The shuttle was late and I was getting antsy. Antsy is such a gentle word – who am I kidding? – more like I got quietly psycho, planning my death stare and sharp words for the late driver.
When he arrived it was at a run. He sprinted to me, grabbed my bags and ran to the shuttle. Having showed the appropriate amount of haste and concern I cooled out the laser vision and quieted the lurking killer just under my skin.
He put me in the front seat right next to him and told me he would let me drive. His passengers behind me I sensed to be just as antsy (murderous) as myself, and so it was with great prudence that our driver, a tall wiry man from Mali, pulled out a CD of music by Ali Farka.

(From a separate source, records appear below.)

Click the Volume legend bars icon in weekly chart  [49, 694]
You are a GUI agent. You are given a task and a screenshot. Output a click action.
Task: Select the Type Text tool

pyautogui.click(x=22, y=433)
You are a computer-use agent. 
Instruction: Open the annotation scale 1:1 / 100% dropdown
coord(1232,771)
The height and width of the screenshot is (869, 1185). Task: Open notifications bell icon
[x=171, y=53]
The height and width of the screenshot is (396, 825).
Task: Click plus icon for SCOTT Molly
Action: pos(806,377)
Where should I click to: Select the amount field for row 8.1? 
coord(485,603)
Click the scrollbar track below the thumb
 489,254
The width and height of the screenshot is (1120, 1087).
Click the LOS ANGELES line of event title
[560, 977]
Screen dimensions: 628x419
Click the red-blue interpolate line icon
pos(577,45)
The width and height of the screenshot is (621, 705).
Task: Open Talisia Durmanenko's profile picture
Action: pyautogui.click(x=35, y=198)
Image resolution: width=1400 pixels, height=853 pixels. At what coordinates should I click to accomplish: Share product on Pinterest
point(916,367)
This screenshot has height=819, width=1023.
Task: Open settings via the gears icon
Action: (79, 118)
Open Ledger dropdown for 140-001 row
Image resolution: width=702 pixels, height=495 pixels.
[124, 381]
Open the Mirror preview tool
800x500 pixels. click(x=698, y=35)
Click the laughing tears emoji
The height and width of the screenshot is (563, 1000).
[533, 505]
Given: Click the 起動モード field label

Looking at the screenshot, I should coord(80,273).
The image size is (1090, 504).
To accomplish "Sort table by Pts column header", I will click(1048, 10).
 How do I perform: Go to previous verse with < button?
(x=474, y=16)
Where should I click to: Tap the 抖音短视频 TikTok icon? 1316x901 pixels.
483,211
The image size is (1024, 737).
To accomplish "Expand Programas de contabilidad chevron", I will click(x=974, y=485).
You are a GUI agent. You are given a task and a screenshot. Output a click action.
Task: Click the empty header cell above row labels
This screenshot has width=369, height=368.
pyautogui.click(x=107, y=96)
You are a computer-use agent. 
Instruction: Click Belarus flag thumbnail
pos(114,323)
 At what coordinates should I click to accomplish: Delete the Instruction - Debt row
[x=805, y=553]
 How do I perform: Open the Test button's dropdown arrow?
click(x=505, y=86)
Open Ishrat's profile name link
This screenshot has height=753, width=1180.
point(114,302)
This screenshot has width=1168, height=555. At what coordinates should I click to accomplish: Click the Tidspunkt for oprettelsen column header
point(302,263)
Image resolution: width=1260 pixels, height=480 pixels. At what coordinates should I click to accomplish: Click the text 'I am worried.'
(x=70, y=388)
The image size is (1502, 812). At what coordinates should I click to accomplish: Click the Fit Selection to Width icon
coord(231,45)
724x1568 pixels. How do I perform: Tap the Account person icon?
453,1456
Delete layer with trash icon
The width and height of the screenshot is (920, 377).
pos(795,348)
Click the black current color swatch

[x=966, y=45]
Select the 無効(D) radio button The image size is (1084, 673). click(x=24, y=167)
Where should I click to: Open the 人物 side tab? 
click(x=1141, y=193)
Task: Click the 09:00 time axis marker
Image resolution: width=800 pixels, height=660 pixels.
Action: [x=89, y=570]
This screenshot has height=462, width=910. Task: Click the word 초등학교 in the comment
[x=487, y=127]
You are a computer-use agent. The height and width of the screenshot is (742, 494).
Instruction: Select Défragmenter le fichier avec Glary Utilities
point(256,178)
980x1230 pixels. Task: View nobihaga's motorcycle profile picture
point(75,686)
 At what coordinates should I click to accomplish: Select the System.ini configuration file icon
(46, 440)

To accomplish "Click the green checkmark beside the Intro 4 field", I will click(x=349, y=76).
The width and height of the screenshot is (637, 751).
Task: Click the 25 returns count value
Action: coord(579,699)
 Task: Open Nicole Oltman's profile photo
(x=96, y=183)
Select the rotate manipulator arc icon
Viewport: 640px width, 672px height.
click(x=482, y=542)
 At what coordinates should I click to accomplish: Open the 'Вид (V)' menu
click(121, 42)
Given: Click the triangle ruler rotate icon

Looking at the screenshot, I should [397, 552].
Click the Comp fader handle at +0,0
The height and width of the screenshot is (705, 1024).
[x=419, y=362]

At stop lights and in bumper-to-bumper traffic Mr. Mali introduced me to the music of Timbuktu, the home of the Blues. I found myself grudgingly falling in love with the Kora, a West African guitar that was probably what David would have used on old King Saul. And even through I could see right through it – Mr. Man knew he was taking his passengers to breaking point – it was having the same effect on me!
We went from song to song, blocked bridge to clogged street, blues to ballad, CD to CD, until suddenly there was a break in traffic and JFK loomed ahead.
I said a rushed goodbye to Mr. Mali and raced to my gate.
But the music stayed with me until I boarded to plane to Pittsburgh and plugged in my iPhone to fall asleep.